Can J Surg. 2019 Dec 1;62(6):369-380. doi: 10.1503/cjs.001018.
Medical cannabis use is an emerging topic of interest in orthopedics. Although there is a large amount of literature on medical cannabis use for managing various types of pain, few studies have focused on orthopedic conditions. There is little high-quality evidence in core orthopedic areas. The objective of this study was to summarize the literature on the efficacy of cannabis use for pain related to orthopedic conditions.
We conducted a systematic review of the literature on the use of cannabinoids for pain management in core orthopedic conditions. Two independent reviewers extracted information on reporting quality, risk of bias, drugs, population, control, duration of study, pain outcomes and the authors’ conclusions regarding efficacy for pain outcomes.
We identified 33 orthopedic studies, including 21 primary studies and 12 reviews. Study quality was generally low to moderate. Six of the included studies had a control group and 15 were noncontrolled studies. Methodologies, drugs and protocols of administration varied greatly across studies. Study conclusions were generally positive in noncontrolled studies and mixed in controlled studies. Studies using higher doses tended to conclude that cannabis use was effective, but the potential for harmful effects may also be increased with higher doses.
Variability in the methodologies used in cannabis research makes it challenging to draw conclusions about dosing, routes and frequency of administration. Most of the existing evidence suggests that medical cannabis use is effective, but this efficacy has been demonstrated only when either there is no comparator or cannabis is compared with placebo. Studies using an active comparator have not demonstrated efficacy. Future research should focus on improving study reporting and methodologic quality so that protocols that optimize pain control while minimizing harmful effects can be determined.

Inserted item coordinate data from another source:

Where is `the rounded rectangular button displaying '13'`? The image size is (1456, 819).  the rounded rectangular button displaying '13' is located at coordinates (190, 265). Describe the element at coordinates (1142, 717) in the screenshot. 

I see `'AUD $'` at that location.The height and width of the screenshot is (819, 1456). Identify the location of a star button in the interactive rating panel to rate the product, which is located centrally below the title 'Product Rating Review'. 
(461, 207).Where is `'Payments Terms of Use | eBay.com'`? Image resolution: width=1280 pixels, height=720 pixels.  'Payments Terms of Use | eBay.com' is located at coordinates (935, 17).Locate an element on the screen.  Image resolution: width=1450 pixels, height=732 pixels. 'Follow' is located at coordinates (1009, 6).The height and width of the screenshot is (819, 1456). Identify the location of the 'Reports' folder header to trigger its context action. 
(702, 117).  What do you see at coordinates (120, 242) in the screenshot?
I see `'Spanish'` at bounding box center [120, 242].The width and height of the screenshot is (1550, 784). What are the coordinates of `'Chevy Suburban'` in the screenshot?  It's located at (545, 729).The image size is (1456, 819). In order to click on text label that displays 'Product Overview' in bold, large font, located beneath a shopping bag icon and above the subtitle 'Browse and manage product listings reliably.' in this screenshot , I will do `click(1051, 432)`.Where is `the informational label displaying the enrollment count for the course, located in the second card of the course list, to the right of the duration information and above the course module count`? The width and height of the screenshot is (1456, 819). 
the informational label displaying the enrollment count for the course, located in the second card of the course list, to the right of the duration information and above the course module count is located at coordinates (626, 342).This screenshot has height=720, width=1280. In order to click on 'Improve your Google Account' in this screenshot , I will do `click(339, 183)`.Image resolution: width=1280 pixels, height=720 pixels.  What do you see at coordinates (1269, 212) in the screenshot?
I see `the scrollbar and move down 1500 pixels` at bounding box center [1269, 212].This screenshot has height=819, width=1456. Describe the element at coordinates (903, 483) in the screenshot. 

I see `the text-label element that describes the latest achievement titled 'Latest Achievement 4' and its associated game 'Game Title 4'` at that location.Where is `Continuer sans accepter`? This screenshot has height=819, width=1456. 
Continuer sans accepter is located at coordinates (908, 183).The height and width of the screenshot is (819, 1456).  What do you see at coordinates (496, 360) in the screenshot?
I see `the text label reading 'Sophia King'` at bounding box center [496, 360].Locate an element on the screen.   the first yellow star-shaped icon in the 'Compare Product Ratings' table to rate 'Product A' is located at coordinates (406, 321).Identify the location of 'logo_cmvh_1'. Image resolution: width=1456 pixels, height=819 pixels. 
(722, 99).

医用大麻的使用是骨科领域一个新兴的研究课题。虽然有大量关于医用大麻治疗各种类型疼痛的文献,但很少有研究关注骨科疾病。在核心骨科领域,高质量证据较少。本研究的目的是总结关于大麻治疗骨科疾病相关疼痛的疗效的文献。
我们对有关大麻素用于治疗核心骨科疾病疼痛的文献进行了系统回顾。两名独立的审查员提取了关于报告质量、偏倚风险、药物、人群、对照、研究持续时间、疼痛结局以及作者对疼痛结局疗效的结论的信息。
我们确定了 33 项骨科研究,包括 21 项原始研究和 12 项综述。研究质量普遍较低到中等。纳入的研究中有 6 项有对照组,15 项为非对照研究。研究方法、药物和给药方案在不同研究中差异很大。非对照研究的结论通常是积极的,而对照研究的结论则较为混杂。使用较高剂量的研究往往得出大麻使用有效的结论,但随着剂量的增加,潜在的有害影响也可能增加。
大麻研究中使用的方法学的可变性使得很难就剂量、途径和给药频率得出结论。大多数现有证据表明医用大麻的使用是有效的,但这种疗效仅在没有对照或大麻与安慰剂比较时才得到证实。使用活性对照的研究并未显示出疗效。未来的研究应侧重于提高研究报告和方法学质量,以便确定既能优化疼痛控制又能最小化有害影响的方案。